Market Information
The overall enterprise voice solutions market size in India for FY 2002–03
was estimated at Rs 820 crore. PBX remains the dominant contributor to the voice
solutions market with an estimated business of Rs 450 crore, which was the same
as in the previous year. The KTS market is estimated at Rs 50 crore. The rest
was shared by IP-PBX, wireless PBX (DECT) and other call center components. The
year 2002–03 saw Tata Telecom emerging as the dominant player, edging past
Siemens and recording a revenue of Rs 244 crore, which formed 75 percent of the
company’s total sales last year. As a strategy, the company increased its
focus on services, which formed a major chunk of its revenues.
Most of the players benefited from the call center boom. This
can be gauged from the fact that Tata Telecom did a business of Rs 86.21 crore
by supplying to call centers alone with orders worth Rs 23.10 from Dell
International Services and Rs 14.24 crore from Reliance.

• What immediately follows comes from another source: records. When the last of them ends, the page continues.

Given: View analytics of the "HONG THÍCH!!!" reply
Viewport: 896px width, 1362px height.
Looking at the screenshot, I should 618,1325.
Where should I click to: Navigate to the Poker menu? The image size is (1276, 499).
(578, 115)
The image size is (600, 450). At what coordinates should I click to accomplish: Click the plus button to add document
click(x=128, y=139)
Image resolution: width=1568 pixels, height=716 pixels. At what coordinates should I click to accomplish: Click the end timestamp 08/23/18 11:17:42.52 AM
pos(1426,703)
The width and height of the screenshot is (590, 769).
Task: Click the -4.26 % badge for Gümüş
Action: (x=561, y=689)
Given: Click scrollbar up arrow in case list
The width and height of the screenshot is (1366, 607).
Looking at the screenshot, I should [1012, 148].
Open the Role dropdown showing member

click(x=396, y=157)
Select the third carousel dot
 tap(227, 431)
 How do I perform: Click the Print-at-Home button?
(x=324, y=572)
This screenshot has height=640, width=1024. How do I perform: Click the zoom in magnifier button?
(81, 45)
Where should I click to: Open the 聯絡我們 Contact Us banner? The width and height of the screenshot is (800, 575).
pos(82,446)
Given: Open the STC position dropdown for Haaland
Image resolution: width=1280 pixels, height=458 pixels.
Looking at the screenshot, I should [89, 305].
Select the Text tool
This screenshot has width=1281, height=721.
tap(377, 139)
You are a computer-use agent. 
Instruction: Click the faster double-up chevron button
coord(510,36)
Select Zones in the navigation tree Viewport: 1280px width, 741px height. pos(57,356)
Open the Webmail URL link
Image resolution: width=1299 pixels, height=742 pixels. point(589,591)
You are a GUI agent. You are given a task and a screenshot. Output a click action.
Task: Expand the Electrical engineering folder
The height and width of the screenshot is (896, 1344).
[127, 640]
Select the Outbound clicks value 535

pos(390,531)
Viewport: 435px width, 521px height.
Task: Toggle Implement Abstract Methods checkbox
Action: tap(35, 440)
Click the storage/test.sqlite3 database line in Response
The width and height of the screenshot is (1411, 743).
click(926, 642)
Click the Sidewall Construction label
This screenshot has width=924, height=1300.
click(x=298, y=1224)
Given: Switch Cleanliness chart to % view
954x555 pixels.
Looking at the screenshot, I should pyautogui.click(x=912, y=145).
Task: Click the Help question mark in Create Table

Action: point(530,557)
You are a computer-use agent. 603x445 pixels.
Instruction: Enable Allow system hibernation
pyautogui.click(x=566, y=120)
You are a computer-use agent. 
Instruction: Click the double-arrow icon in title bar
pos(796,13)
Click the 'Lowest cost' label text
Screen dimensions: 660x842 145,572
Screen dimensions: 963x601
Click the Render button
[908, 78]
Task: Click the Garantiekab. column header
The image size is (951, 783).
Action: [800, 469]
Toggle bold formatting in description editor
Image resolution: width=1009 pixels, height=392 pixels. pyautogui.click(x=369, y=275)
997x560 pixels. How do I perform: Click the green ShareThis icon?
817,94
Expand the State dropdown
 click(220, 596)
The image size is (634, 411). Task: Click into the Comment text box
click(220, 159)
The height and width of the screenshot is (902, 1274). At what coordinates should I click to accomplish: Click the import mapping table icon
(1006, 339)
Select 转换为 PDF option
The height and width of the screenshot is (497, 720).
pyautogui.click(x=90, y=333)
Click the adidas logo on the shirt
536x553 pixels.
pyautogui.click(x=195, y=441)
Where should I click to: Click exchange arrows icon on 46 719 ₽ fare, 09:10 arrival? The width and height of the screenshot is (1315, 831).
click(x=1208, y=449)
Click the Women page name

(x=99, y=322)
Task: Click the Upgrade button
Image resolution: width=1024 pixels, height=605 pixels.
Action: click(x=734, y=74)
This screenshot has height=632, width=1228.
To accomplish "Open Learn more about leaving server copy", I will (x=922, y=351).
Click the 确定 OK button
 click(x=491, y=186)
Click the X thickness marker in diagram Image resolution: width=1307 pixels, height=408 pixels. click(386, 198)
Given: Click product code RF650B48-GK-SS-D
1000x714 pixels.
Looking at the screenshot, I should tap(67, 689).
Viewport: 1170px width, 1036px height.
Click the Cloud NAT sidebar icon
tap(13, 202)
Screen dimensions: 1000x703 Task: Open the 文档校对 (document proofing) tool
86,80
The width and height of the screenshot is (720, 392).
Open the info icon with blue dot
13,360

The fiscal also saw the completion of a deal between Alcatel
and the local management of Alcatel’s networking business in India called ABS
India. The company, which sells OmniPCX Office for small and medium businesses (SMBs)
and OmniPCX 4400 for large operations, managed to do a business of Rs 50 crore.
On the other hand, Nortel, another leading player in the enterprise voice
market, recently created an enterprise business group focusing on product
development and sale of traditional and IP voice gear besides offering
integration solutions. Hinduja decided to deploy Nortel’s enterprise call
center solutions to its BPO unit in Bangalore with about 600 seats. South Indian
Bank also chose to deploy Nortel Networks’ converged IP solution to connect
150 branches in India. Cisco deployed its IPCC solutions at Transworks,
Accenture, and Phonix and did a business of around Rs 15 crore.
Siemens’ enterprise networks division (ICN-EN) launched
HiPath 3000, a next-generation EPABX/KTS, as the company did some good business.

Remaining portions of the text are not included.